What is needed: Please copy out, unchanged, the part of the entries below that opens with the line containing "At what coordinates should I click to accomplish: Click the Open" and closes with the final line of the entries.

** start **

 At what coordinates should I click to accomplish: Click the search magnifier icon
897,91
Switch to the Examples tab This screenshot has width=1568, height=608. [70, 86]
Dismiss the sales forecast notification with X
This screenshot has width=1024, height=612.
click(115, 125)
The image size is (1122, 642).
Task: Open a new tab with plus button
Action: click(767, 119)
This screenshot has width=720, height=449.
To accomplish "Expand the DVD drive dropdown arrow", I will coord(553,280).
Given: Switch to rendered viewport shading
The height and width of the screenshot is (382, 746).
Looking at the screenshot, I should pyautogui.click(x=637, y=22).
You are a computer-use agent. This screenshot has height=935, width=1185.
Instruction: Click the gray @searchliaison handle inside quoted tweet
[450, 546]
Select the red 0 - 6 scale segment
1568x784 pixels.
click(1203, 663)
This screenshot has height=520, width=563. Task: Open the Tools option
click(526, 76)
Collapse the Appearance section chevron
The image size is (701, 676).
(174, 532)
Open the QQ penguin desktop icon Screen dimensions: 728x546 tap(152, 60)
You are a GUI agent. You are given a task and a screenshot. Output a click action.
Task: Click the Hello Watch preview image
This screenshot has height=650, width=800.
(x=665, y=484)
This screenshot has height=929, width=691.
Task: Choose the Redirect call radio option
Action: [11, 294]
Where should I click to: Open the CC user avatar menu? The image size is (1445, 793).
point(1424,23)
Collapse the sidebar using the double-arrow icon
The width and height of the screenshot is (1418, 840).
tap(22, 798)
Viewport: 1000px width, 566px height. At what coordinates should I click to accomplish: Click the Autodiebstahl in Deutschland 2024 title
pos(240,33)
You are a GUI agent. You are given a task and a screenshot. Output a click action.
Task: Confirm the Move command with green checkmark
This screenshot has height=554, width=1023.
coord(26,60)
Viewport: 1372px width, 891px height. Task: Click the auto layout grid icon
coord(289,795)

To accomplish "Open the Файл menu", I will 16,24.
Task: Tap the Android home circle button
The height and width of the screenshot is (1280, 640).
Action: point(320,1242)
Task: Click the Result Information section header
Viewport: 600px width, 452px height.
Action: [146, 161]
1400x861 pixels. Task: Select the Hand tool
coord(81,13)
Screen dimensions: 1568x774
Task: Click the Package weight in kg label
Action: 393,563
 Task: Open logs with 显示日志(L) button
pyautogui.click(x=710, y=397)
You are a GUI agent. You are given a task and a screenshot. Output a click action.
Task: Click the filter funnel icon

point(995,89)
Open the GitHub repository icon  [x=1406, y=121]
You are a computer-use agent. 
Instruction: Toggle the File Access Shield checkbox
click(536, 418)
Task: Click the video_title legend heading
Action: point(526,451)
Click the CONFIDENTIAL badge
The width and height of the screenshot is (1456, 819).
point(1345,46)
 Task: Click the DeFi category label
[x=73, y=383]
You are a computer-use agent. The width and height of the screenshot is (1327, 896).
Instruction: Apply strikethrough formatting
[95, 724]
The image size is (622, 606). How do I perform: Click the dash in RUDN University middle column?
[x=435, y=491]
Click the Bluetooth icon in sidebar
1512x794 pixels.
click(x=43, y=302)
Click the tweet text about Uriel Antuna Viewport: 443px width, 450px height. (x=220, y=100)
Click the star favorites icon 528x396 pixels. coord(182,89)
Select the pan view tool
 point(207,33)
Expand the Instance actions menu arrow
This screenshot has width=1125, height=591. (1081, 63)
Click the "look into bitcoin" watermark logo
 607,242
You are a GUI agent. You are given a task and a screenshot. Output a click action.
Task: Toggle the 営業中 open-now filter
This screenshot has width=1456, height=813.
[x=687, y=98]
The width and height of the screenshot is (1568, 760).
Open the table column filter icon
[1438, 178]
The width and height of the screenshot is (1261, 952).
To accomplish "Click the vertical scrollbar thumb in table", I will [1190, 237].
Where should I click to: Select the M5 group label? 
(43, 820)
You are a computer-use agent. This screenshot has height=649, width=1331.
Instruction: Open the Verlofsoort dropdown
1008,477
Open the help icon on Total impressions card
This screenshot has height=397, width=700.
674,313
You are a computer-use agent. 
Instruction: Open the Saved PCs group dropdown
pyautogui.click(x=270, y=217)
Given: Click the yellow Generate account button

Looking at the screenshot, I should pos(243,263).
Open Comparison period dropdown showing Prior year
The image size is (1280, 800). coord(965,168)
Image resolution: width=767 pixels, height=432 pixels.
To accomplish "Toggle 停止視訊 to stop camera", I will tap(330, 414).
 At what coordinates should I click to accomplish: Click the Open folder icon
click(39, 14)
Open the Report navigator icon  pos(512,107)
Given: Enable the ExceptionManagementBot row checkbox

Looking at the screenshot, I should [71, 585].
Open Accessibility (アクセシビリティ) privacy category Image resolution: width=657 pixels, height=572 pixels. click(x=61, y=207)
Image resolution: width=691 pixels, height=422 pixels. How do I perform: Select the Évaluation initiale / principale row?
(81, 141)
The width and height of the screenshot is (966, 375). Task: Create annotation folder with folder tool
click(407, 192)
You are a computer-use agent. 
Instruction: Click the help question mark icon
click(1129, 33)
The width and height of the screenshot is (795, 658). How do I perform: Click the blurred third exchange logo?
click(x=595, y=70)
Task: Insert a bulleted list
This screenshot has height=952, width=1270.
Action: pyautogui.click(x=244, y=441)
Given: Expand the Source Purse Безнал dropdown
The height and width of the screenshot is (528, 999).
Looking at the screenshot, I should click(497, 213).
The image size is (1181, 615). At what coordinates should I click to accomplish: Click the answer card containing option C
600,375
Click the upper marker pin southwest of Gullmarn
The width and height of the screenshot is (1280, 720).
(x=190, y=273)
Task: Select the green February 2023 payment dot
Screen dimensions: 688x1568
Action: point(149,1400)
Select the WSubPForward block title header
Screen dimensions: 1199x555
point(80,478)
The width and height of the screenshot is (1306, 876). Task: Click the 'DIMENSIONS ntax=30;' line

** end **

Written response:
 At what coordinates should I click to accomplish: Click the Open folder icon
click(39, 14)
Open the Report navigator icon  pos(512,107)
Given: Enable the ExceptionManagementBot row checkbox

Looking at the screenshot, I should [71, 585].
Open Accessibility (アクセシビリティ) privacy category Image resolution: width=657 pixels, height=572 pixels. click(x=61, y=207)
Image resolution: width=691 pixels, height=422 pixels. How do I perform: Select the Évaluation initiale / principale row?
(81, 141)
The width and height of the screenshot is (966, 375). Task: Create annotation folder with folder tool
click(407, 192)
You are a computer-use agent. 
Instruction: Click the help question mark icon
click(1129, 33)
The width and height of the screenshot is (795, 658). How do I perform: Click the blurred third exchange logo?
click(x=595, y=70)
Task: Insert a bulleted list
This screenshot has height=952, width=1270.
Action: pyautogui.click(x=244, y=441)
Given: Expand the Source Purse Безнал dropdown
The height and width of the screenshot is (528, 999).
Looking at the screenshot, I should click(497, 213).
The image size is (1181, 615). At what coordinates should I click to accomplish: Click the answer card containing option C
600,375
Click the upper marker pin southwest of Gullmarn
The width and height of the screenshot is (1280, 720).
(x=190, y=273)
Task: Select the green February 2023 payment dot
Screen dimensions: 688x1568
Action: point(149,1400)
Select the WSubPForward block title header
Screen dimensions: 1199x555
point(80,478)
The width and height of the screenshot is (1306, 876). Task: Click the 'DIMENSIONS ntax=30;' line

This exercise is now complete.